The Nereide (1815), 9 Cranch, 388, 417.

The use by a belligerent of colorable papers for the purpose of mak ing it appear that a cargo, actually belonging to himself, is the property of a neutral, in order that he may thereby be enabled to trade with the enemy, merely enhances his criminality.

The Rugen (1816), 1 Wheat. 62.

Where enemy's property is fraudulently blended in the same claim with neutral property, the latter is liable to share the fate of the former, and must be condemned.

The St. Nicholas, 1 Wheat. 417.
See note by Wheaton, id. 431.

A cargo, bound from Jamaica to New Orleans, was claimed by G., an alleged neutral, as his exclusive property. The adventure was conducted by M., of New Orleans, who, while admitting that he had expected to have an interest in the cargo, alleged that he was finally disappointed, and that the whole belonged to G. The whole cargo, with a small exception, was documented as the property of L., of Pensacola. G. alleged, however, that the documents were merely colorable, for the purpose of avoiding British capture. There was a total absence of documentary proof to establish the claim of G.; and it was not pretended that any genuine papers were put on board or were in existence. There was no testimony, except that of M.. from the ship's crew that the property belonged to G., and the testimony of M., including the test affidavit, was seriously discredited. Under the circumstances the whole cargo was condemned, without regard to the partial interest which G. might have had, on the ground that, where a party fraudulently claims as his own property belonging to others, he is not entitled to restitution even of that which he may ultimately establish as his own.
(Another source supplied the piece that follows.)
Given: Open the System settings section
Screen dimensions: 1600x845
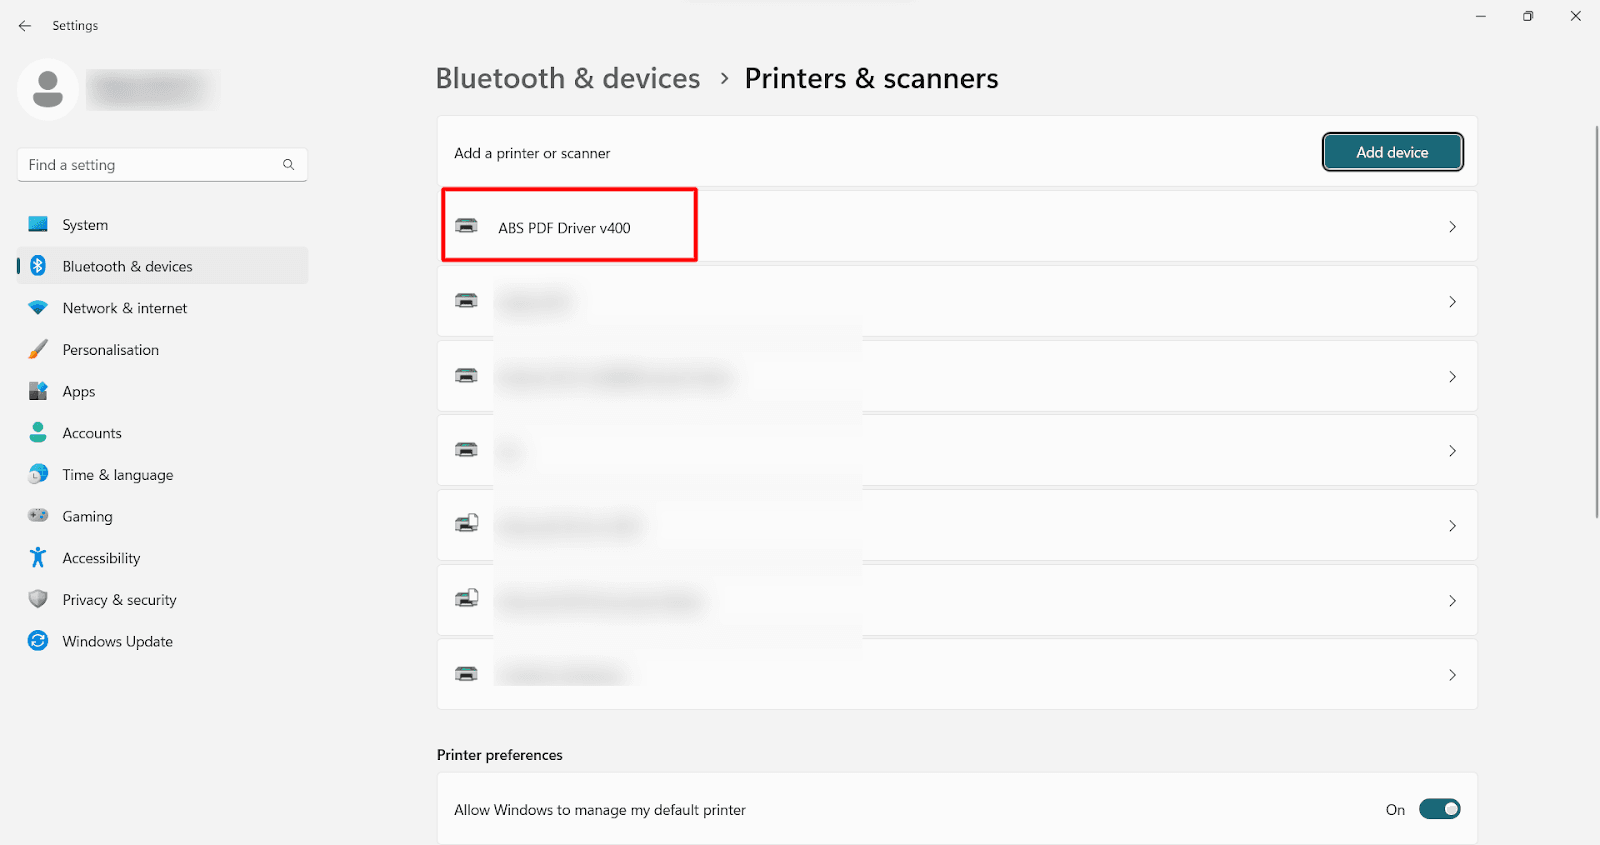Looking at the screenshot, I should click(x=85, y=225).
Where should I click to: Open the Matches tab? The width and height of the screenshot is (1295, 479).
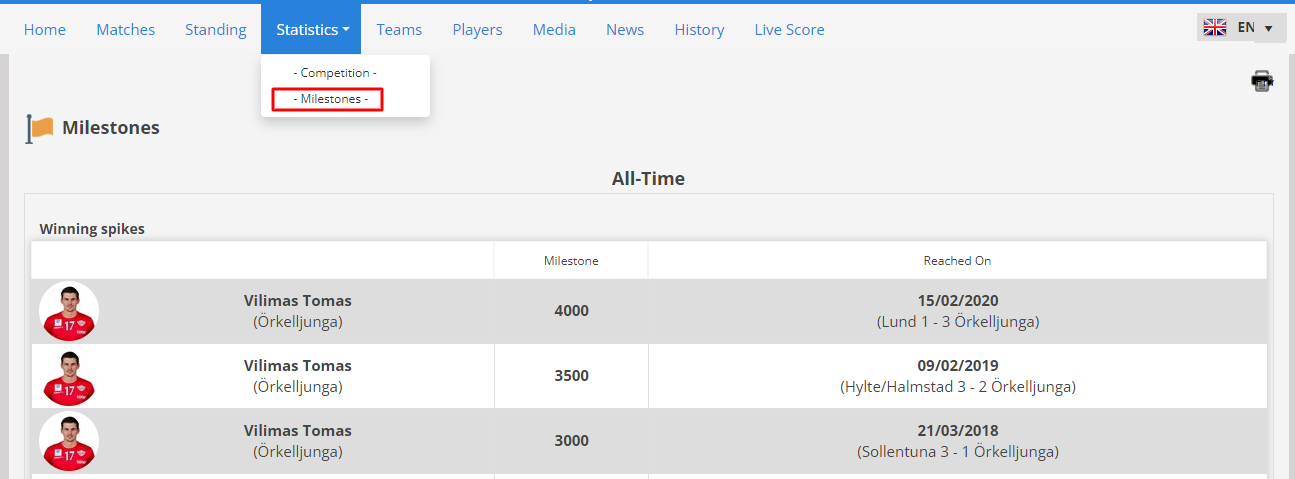(125, 29)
The Dos Hermanos (1817), 2 Wheat. 76.

It is the duty of neutrals to put on board of their ships sufficient papers to show the real character of the property; and, if false or

colorable documents are used, the necessity or reasonableness of the excuse ought to be very clear and unequivocal to induce a court of prize to rest satisfied with it.

The Dos Hermanos, 2 Wheat. 76.

A ship and cargo, libeled as prize of war, were claimed by Spanish merchants. It appeared that during the voyage a parcel of papers respecting the cargo was thrown overboard, by the advice of the master and supercargo, on the ground that the ship was at the time chased by a schooner supposed to be a Carthaginian privateer. In the ship's papers, however, which were retained, her Spanish character was distinctly asserted. Mr. Justice Story, delivering the opinion of the court, said that under these circumstances the excuse given for throwing the papers overboard was not easily credited. Nor was it easy to assign a motive for the act. If the ship was Spanish, it was, as to American cruisers, immaterial to whom the property belonged, unless it belonged to an American who had been trading with the enemy, since, by the treaty with Spain of 1795, article 15, free ships made free goods; and there was nothing in the evidence before the court to raise a presumption that any American interest was concerned in the shipment. The utmost, therefore, which the extraordinary conduct in question could justify on the part of the court was "to institute a more rigid scrutiny into the character of the ship itself." But very different," said Mr. Justice Story," would be the conclusion, if the case stood upon the ground of the law of nations, unaffected by the stipulations of a treaty."

The Pizarro (1817), 2 Wheat. 227, 242.

"Concealment, or even spoliation of papers, is not of itself a sufficient ground for condemnation in a prize court. It is, undoubtedly, a very awakening circumstance, calculated to excite the vigilance, and justify the suspicions of the court. But it is a circumstance open to explanation, for it may have arisen from accident, necessity, or superior force; and if the party in the first instance fairly and frankly explains it to the satisfaction of the court, it deprives him of no right to which he is otherwise entitled. If, on the other hand, the spoliation be unexplained, or the explanation appear weak and futile, if the cause labour under heavy suspicion, or there be a vehement presumption of bad faith, or gross prevarication, it is made the ground of a denial of farther proof, and condemnation ensues from defects in the evidence which the party is not permitted to supply.”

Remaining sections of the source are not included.